* [HOW TO COMPLETE THIS TASK]
Copy word for word, please, the lines of the entries below running from the one containing "Given: Toggle the" to the one containing "Screen dimensions: 1913x925", both ends included.
━━━━━ DATA FOR PROCESSING
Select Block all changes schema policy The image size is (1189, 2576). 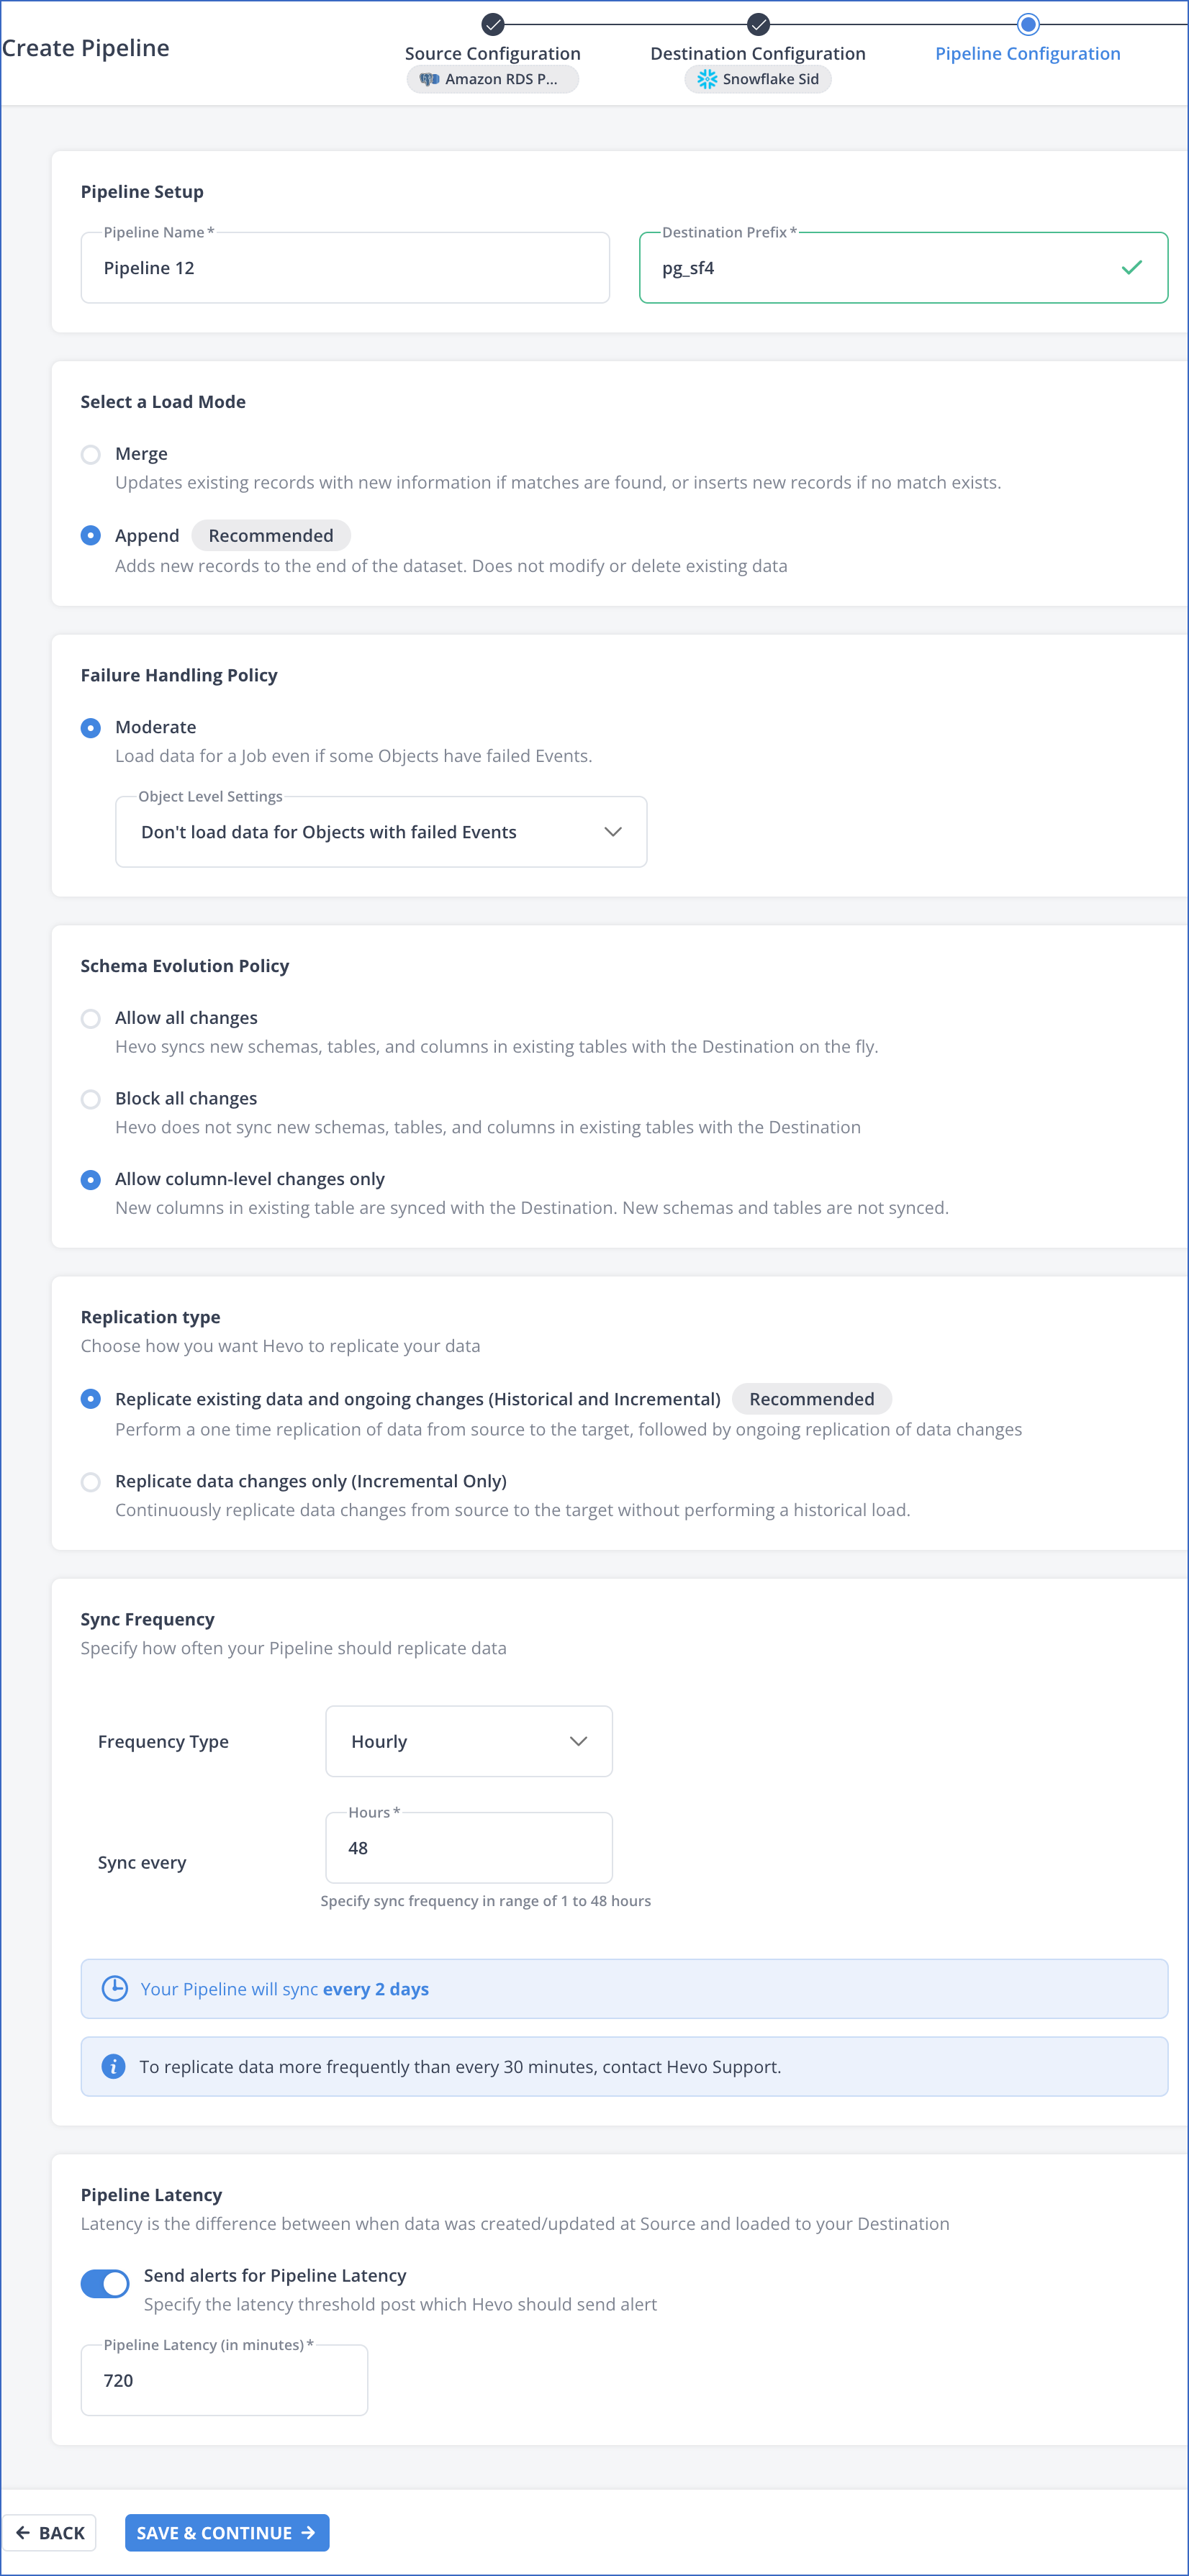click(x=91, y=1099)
━━━━━━━━━━
━━━━━ DATA FOR PROCESSING
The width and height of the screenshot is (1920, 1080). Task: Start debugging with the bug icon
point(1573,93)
━━━━━━━━━━
━━━━━ DATA FOR PROCESSING
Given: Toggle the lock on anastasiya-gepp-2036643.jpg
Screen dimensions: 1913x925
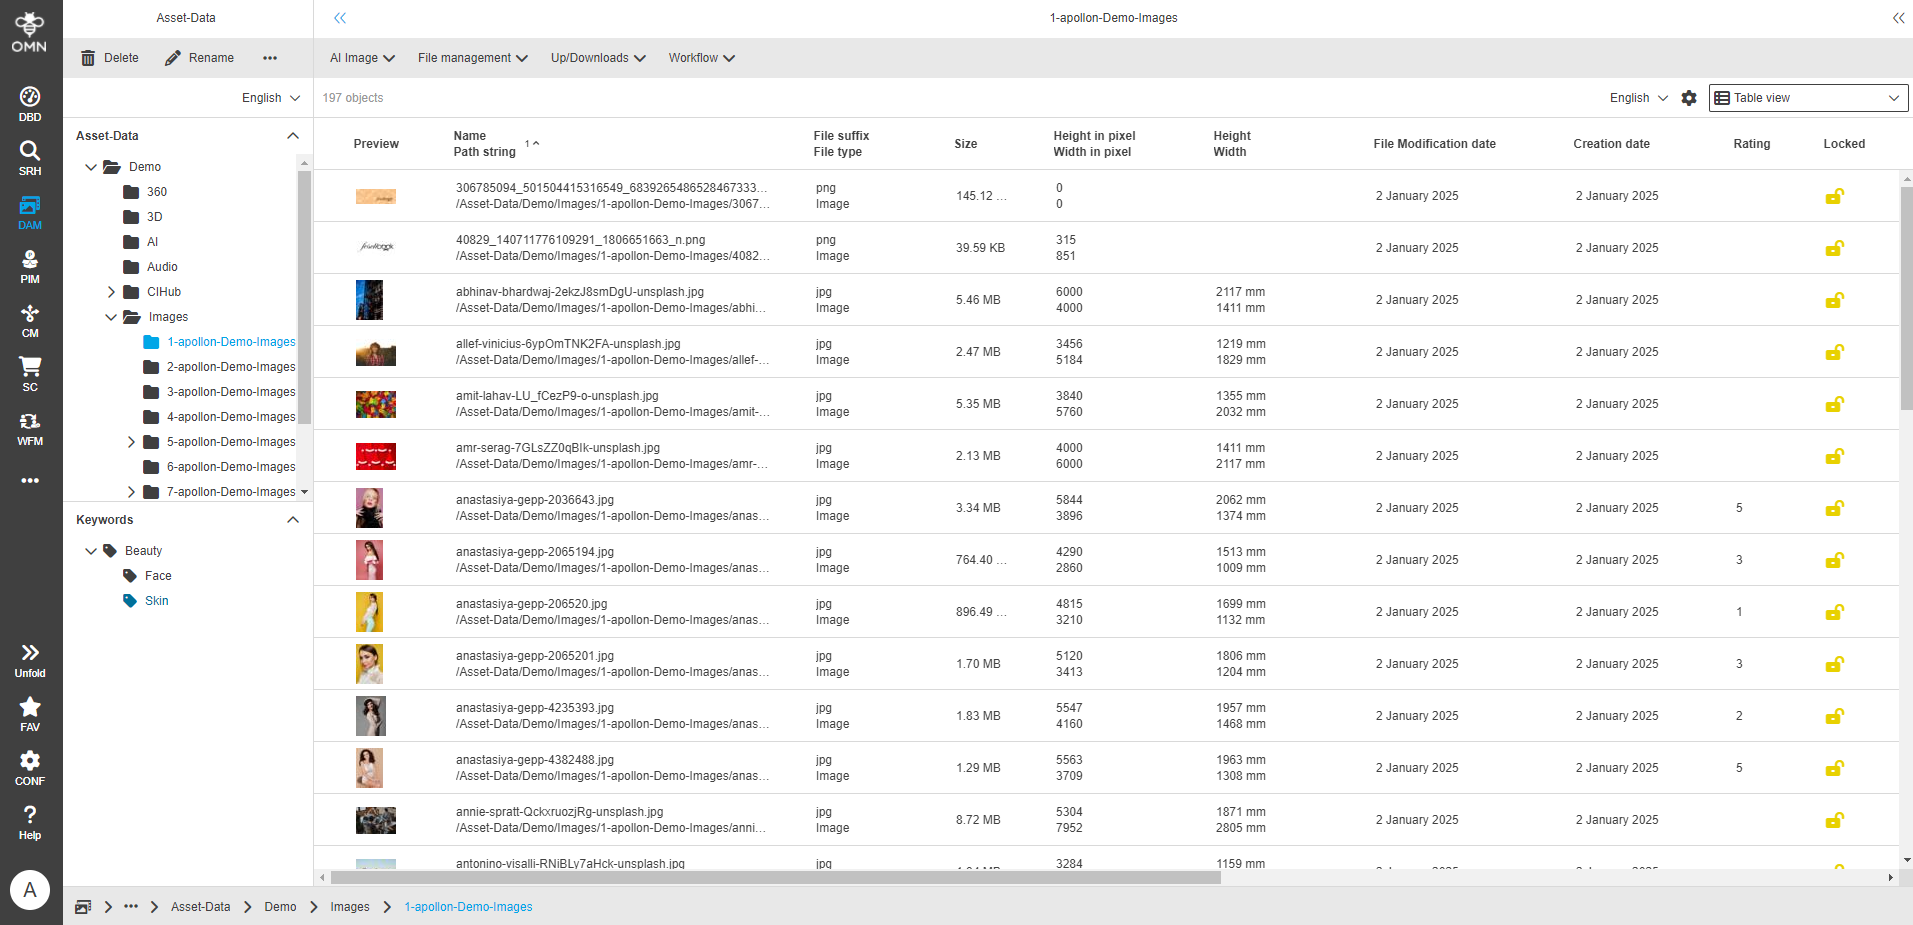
━━━━━━━━━━
* [RESULT]
Given: Toggle the lock on anastasiya-gepp-2036643.jpg
Screen dimensions: 1913x925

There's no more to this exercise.